Thomas P. Dennehy, Petitioner, v. Commissioner of Internal Revenue, Respondent, 309 F.2d 149 (6th Cir. 1962)Annotate this Case
October 17, 1962
John Ligtenberg, Chicago, Ill., Thomas P. Dennehy, pro se, Cleveland, Ohio, on brief, for petitioner.
Frank I. Michelman, Department of Justice, Washington, D. C., Louis F. Oberdorfer, Asst. Atty. Gen., Lee A. Jackson, Robert N. Anderson, Alan D. Pekelner, Attorneys, Department of Justice, Washington, D. C., on brief, for respondent.
Before CECIL, Chief Judge, and BOYD and PECK, District Judges.
While technically presenting issues concerning the petitioning taxpayer's right to a refund for the year in question (1955) and the propriety of a deficiency assessed by the Commissioner of Internal Revenue for the same year, the single question submitted by this appeal from the Tax Court is whether the taxpayer, a university mathematics instructor, may deduct expenses he incurred in European travel during his "sabbatical summer" as an "ordinary and necessary" business expense under Section 162(a) of the Internal Revenue Code of 1954, 26 U.S.C.A. § 162(a).
The record discloses that taxpayer's contract with the university provided for employment on a twelve months basis, under the terms of which he was to teach two summers out of three (in addition to the regular school year), with the third summer season to be his "sabbatical summer." Other gainful employment during the sabbatical period was precluded by the contract, which provided that that period be used only for travel, reading, resting, and self-improvement. The travel resulting in the expenses with which we are presently concerned occurred during such a sabbatical period.
The record supports the findings of the Tax Court that the taxpayer's activities on his trip abroad were not different from those reasonably expected of any other tourist of his age on a sightseeing trip abroad, that no report thereof was required by or submitted to the university, that many of his fellow faculty members did not travel during their sabbatical summer (and in no known instance has one ever been discharged for that reason), and that the taxpayer was not required to travel in Europe or elsewhere during the year in question to retain his position.

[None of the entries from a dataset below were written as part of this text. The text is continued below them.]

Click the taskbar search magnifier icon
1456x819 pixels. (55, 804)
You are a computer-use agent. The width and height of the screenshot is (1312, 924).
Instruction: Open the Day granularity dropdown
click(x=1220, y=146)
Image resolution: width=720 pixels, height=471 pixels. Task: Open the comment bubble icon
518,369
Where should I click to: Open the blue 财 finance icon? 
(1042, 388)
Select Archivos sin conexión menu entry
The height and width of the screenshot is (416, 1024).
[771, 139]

Assuming, as did the Tax Court, that foreign travel would be culturally broadening and therefore of benefit not only to the taxpayer individually but also to the university because of the potential increase in his teaching accomplishment, and that the taxpayer might thereby qualify for promotion, no justification for the claimed deduction as ordinary and necessary business expense appears. (See Robert M. Kamins, 25 T.C. 1238 (1956); Knut F. Larson, 15 T.C. 956 (1950); Welch v. Helvering, 290 U.S. 111, 54 S. Ct. 8, 78 L. Ed. 212 (1933).)
It is, therefore, ordered and adjudged that the Tax Court's judgment is in all things affirmed.